Question #c8810

2 Answers
Aug 30, 2017

If the question is how to factor this:

#(3y - 6)(3y - 7)#

If not, you need to let us know what you are looking to solve for.

Explanation:

I hope that helps!

Aug 30, 2017

#3(3y-7)(y-2)#

or

#x=3((-3 +- 1)/(6)) #

(it depends on method of solving)

Explanation:

NOTE: This will be a long, detailed explanation involving two methods to simplify this expression. Be prepared.

Because you have the phrase equal to "?", I assume that this is an expression, and will simplify it to the point where it can be solved (if needed)

#9y^2-39y+42#

Now, to solve this, we could either factor or use the quadratic formula. Let's try factoring first.

FACTORING:

Now, the first thing that we can see is that this will be hard to factor, so let's find the greatest common factor in the equation. In this case, it happens to be 3, so we can factor that out:

#9y^2-39y+42#
=> #(3*3)y^2-(3*13)y+(3*14)#
=> #3(3y^2-13y+14) #

Now, we factor. This is tricky, as there is a coefficient on the #y^2#, but because it is prime, we can immediately start setting up the factoring as so:

#3(3y ) (y )#

Remember that the #3# we factored out must be present; it hasn't been simplified out, so it is still there.

Now, to determine the signs inside of the parentheses, we must look at the second and third terms of the expression #3y^2-13y+14#

#-13y+14#

The #14# is a result of two numbers being multiplied to equal #14#; because it is a positive #14#, both factors, whatever they are, must be both either positive or negative.
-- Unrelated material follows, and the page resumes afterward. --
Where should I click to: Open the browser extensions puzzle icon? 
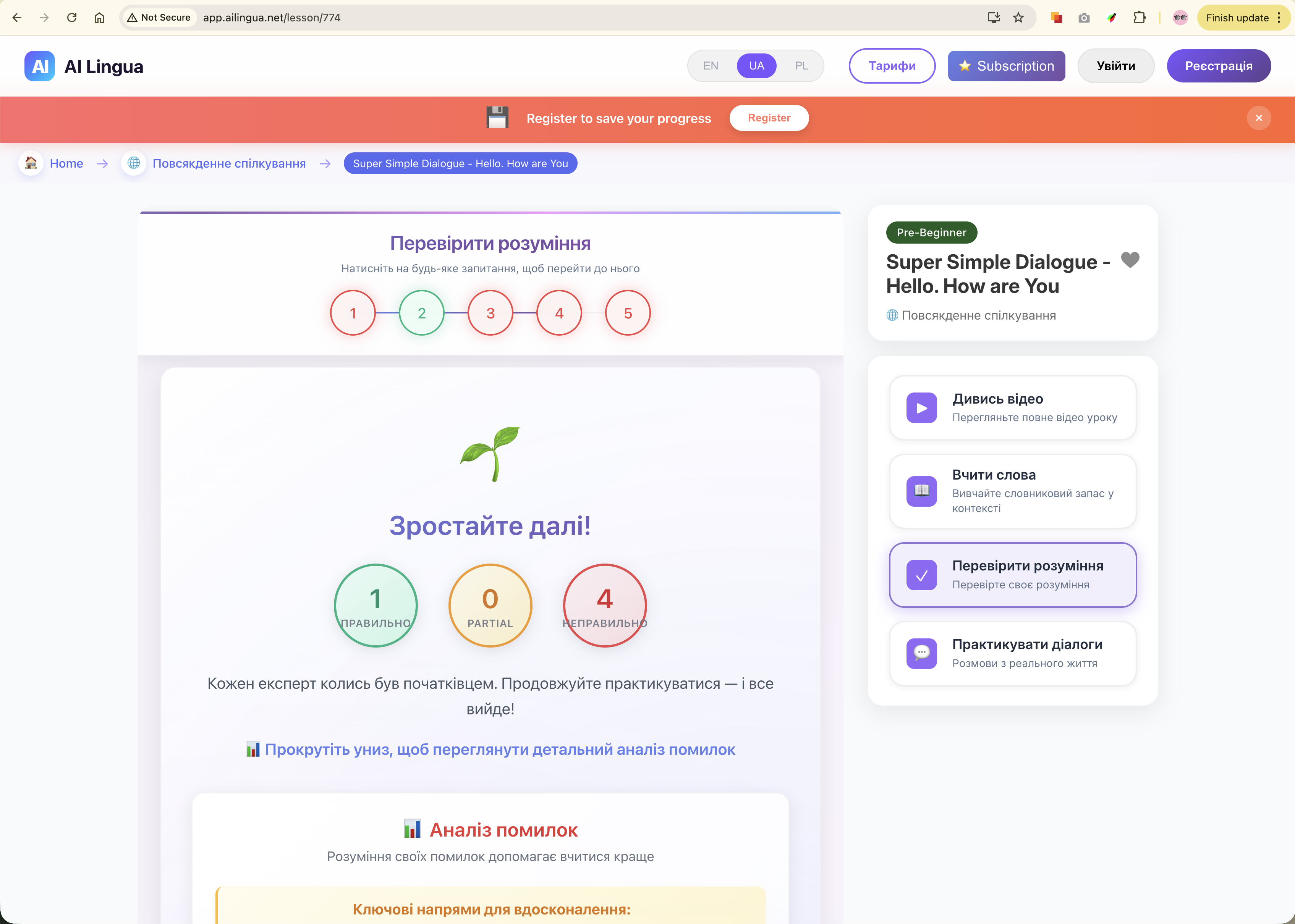(1139, 18)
To determine whether they are positive or negative, however, we look at the second term, specifically the coefficient #-13#. This is the result of addition or subtracting numbers in the FOIL process (the opposite of factoring). Because it is negative, there must be one or more negative numbers involved; now we know that both signs must, in fact, be negative.

At this point, we are at this stage in the factoring:

#3(3y- ) (y- )#

Now, we must find the two numbers that must go inside the parentheses, which both multiply to #14#, and subtract to be #-13#

The only 2 possible combinations, in this case, are #-1,-14# and #-2,-7#; we are limited by the possible factors of the last number, and we established that the numbers must be negative (accounted for by the #-# signs in the parentheses). We can ignore the #3# outside for now, as it only needs to be used in the end). We can guess and check, by first plugging in #-1,-14#. The positioning of the numbers matters, as one will be multiplied by #3#.
#3(3y-14 ) (y-1 )#
# = 3(3y^2 -3y -14y +14)#
#= 3(3y^2 -17y+14)#

Though this answer is close, it is not correct; the first and last terms match up, but the middle term does not. Even if we did switch the order of the numbers, we would get the incorrect answer. Now, let us try the other possibility: #-2,-7#:

#3(3y-7 ) (y-2 )#
# = 3(3y^2-6y-7y+14)#
#= 3(3y^2-13y+14)#

Now, as we can see, this is the correct answer, as all three terms are equivalent to those of the starting terms. Now, our expression looks like this when simplified:

#3(3y-7)(y-2)#

And that is the final answer, simplified through Factoring!

QUADRATIC FORMULA:

Now, this is the more formulaic approach, though it does require a calculator. For this method, we plug in corresponding numbers to the quadratic formula, which is as follows:

#x=(-b +- sqrt(b^2-4ac))/(2a) #

where #+-# is #+# or #-#

Now, we can plug in the equation #9y^2-39y+42#, as it is in the correct form to do so; the correct form for an equation to be in to plug into the quadratic equation is:

#ax^2+bx+c#

Where #a# and #b# are the coefficients, and #c# is a constant.

So, in this case, the corresponding coefficients would be such:

#ax^2+bx+c#
#9y^2-39y+42#

#a = 9#
#b = -39#
#c = 42#

Now, we can plug in these values, and simplify as such:

#x=(-b +- sqrt(b^2-4ac))/(2a) #

=> #x=(-(9) +- sqrt((-39)^2-4(9*42)))/(2(9) #

=> #x=(-9 +- sqrt(1521-4(378)))/(18) #

=> #x=(-9 +- sqrt(1521-1512))/(18) #

=> #x=(-9 +- sqrt(9))/(18) #

=> #x=(-9 +- 3)/(18) #

We can simplify this even further by factoring out 3, which results in:

=> #x=((3*-3) +- (3*1))/(3*6) #

=> #x=3((-3 +- 1)/(6)) #

And that is the final answer, through the quadratic formula!